(Exercise description): Please, without the pictures, restate every entry exactly.

(Data provided):

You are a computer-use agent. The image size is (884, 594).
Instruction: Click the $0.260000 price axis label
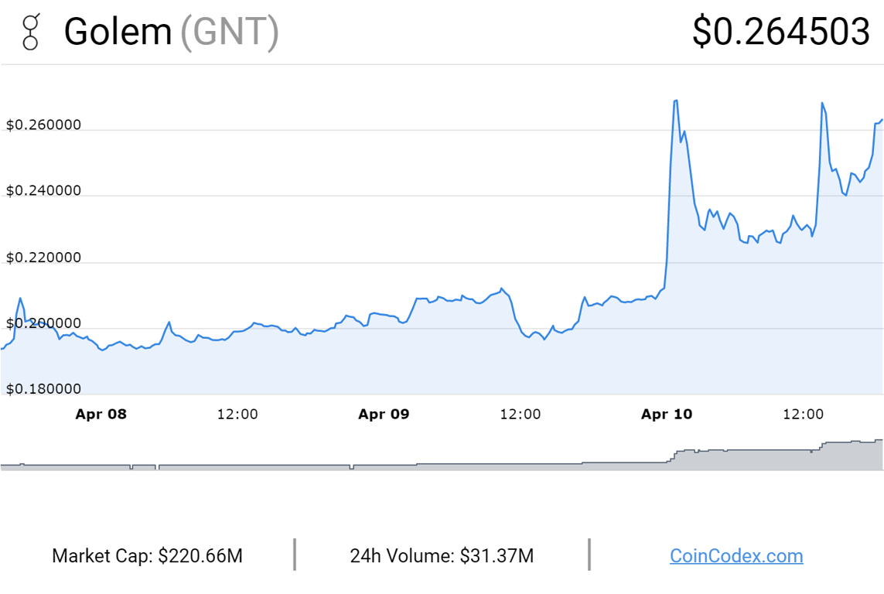pos(43,125)
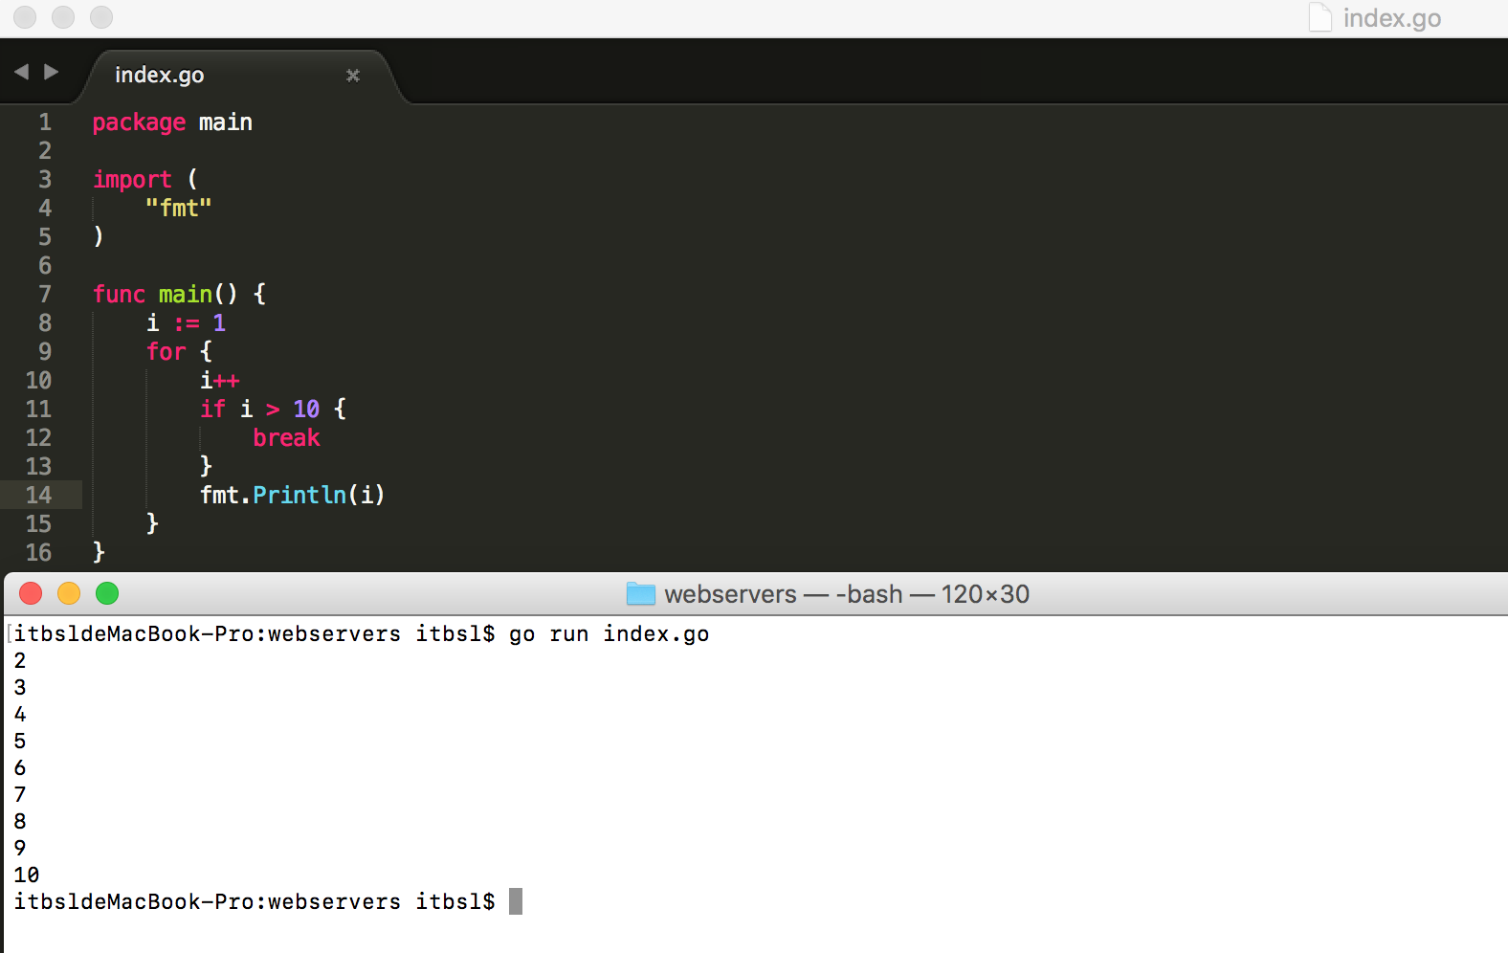Click the "fmt" import string
Viewport: 1508px width, 953px height.
[178, 208]

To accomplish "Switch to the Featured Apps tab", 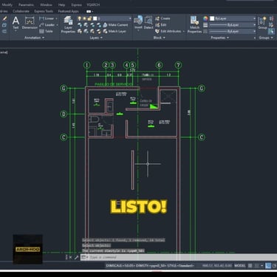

(Output):
You are a computer-use agent. The image size is (884, 594).
Instruction: Click the $0.260000 price axis label
pos(43,125)
Click the "fmt" import string
Viewport: 1508px width, 953px height.
[178, 208]

To accomplish "Switch to the Featured Apps tab", 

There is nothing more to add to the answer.